Abstract
Background
Parkinson's disease (PD) is the second most common neurodegenerative disorder after Alzheimer's disease (AD), effecting ∼ 6 million individuals world-wide. Although clinically characterised by motor dysfunction, psychiatric symptoms and cognitive impairment are observed in 30-50% of PD patients. These non-motor symptoms have significant impact on patient well-being and are associated with a faster increase in disease severity over time. PD is itself significantly heritable and polygenic, with 90 independent risk loci identified in genome-wide analysis. As such, genetically informed approaches such as polygenic risk scores (PRS) may help us better understand the underlying biological contribution to psychiatric and cognitive outcomes in PD. Transcriptional risk scores (TRS) – the sum of an individuals observed gene expression weighted by their Z-score from transcriptome-wide association analysis (TWAS) – offer a complementary approach to PRS, having shown predictive utility in previous studies of AD, amyotrophic lateral sclerosis (ALS) and Crohn's disease.
Methods
Following TWAS, we calculated PRS and TRS for AD, depression (DEP), PD and schizophrenia (SCZ) in the Parkinson's Progression Markers Initiative (PPMI) (Ncases = 431; Ncontrols = 161) and tested their association with PD-related (case/control status, age of onset, overall PD severity), psychiatric (depression, anxiety, apathy and hallucinations) and cognitive outcomes (overall cognitive impairment, working memory, processing speed, verbal learning, visuospatial ability).
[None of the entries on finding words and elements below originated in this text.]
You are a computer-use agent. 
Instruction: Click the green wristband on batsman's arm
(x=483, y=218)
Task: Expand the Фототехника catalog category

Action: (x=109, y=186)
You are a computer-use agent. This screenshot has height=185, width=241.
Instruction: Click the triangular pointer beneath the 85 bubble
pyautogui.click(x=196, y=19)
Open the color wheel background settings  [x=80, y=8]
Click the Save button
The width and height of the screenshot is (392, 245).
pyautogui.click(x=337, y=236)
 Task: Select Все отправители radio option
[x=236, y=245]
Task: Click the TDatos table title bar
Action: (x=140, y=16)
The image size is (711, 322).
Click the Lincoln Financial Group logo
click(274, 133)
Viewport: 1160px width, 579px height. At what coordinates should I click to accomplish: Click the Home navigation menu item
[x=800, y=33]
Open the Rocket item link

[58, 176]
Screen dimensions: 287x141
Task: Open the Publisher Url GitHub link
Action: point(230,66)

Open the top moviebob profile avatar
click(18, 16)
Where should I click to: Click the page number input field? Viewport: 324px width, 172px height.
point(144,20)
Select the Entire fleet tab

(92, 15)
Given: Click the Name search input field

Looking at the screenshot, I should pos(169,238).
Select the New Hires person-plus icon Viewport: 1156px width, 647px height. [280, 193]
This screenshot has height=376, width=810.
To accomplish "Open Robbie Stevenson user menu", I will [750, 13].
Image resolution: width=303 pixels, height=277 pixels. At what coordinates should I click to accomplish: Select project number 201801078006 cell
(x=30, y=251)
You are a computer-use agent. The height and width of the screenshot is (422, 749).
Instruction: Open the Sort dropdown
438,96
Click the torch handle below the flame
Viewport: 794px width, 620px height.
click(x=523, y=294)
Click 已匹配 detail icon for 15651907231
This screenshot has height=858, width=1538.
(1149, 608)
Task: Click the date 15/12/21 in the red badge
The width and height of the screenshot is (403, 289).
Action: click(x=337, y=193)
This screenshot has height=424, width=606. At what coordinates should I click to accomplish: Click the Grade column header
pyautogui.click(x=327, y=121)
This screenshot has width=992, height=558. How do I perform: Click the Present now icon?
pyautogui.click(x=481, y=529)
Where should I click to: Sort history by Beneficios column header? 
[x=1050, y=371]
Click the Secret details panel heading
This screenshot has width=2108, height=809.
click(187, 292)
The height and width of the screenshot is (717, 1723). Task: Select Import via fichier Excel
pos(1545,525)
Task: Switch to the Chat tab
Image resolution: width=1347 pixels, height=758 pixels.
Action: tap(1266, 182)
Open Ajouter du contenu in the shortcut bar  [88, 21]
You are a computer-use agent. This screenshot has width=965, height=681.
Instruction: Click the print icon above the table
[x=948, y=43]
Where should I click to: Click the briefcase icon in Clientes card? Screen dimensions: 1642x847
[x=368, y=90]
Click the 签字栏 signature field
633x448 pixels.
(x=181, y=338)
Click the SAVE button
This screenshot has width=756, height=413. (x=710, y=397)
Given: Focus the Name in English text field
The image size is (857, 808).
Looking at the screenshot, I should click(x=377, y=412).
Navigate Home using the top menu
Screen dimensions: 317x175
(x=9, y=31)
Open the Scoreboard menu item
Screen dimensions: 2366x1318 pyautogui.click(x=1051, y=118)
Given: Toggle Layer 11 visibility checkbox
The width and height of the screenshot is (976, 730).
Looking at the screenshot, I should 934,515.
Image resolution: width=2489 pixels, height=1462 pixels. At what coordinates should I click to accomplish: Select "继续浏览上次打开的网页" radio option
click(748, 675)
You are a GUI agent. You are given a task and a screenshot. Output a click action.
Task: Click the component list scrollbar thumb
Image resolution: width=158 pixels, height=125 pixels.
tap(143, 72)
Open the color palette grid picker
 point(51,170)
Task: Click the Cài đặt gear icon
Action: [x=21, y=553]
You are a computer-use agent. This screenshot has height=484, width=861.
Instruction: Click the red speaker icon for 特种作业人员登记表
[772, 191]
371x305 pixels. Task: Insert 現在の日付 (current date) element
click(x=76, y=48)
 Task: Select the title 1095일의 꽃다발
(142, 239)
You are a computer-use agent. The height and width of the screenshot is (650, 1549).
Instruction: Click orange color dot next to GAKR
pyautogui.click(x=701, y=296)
Associations with these outcomes were assessed at baseline and longitudinally, extracting individual random slopes for each outcome across up to ten years of follow-up using mixed-effects models. Analyses were restricted to cases-only except for case/control status. An FDR correction was applied to results correcting for 176 tests (pFDR ≤ 0.05).
Results
Both PRS and TRS for PD were significantly associated with PD case/control status, although the association was stronger for the PRS (R2 = 0.17 vs. 0.015, pFDR = 7.40e-16 vs. 0.038). Higher DEP-PRS was significantly associated with higher anxiety (pFDR = 0.031) and depression (pFDR = 0.046) in PD cases at baseline, while higher PD and AD TRS were associated with hallucinations (pFDR = 0.046 and 0.031 respectively). Higher SCZ-PRS was associated with a faster increase in PD severity over time (pFDR = 0.031). No associations were observed for the longitudinal slopes of psychiatric outcomes. However, significant associations were identified between higher levels of all TRS and faster cognitive decline across multiple domains, including overall cognitive impairment (pFDR range: 0.033-0.001). No such associations were observed for the PRS, highlighting the utility of TRS in risk prediction.
Discussion
Findings suggest that transcriptional risk scores can be applied to help us better understand the way disease-related biological risk influences psychiatric and cognitive outcomes in PD. Forthcoming analyses will seek to disaggregate transcriptional scores to identify significant gene-sets driving associations, with a particular focus on TRS associated with cognitive decline.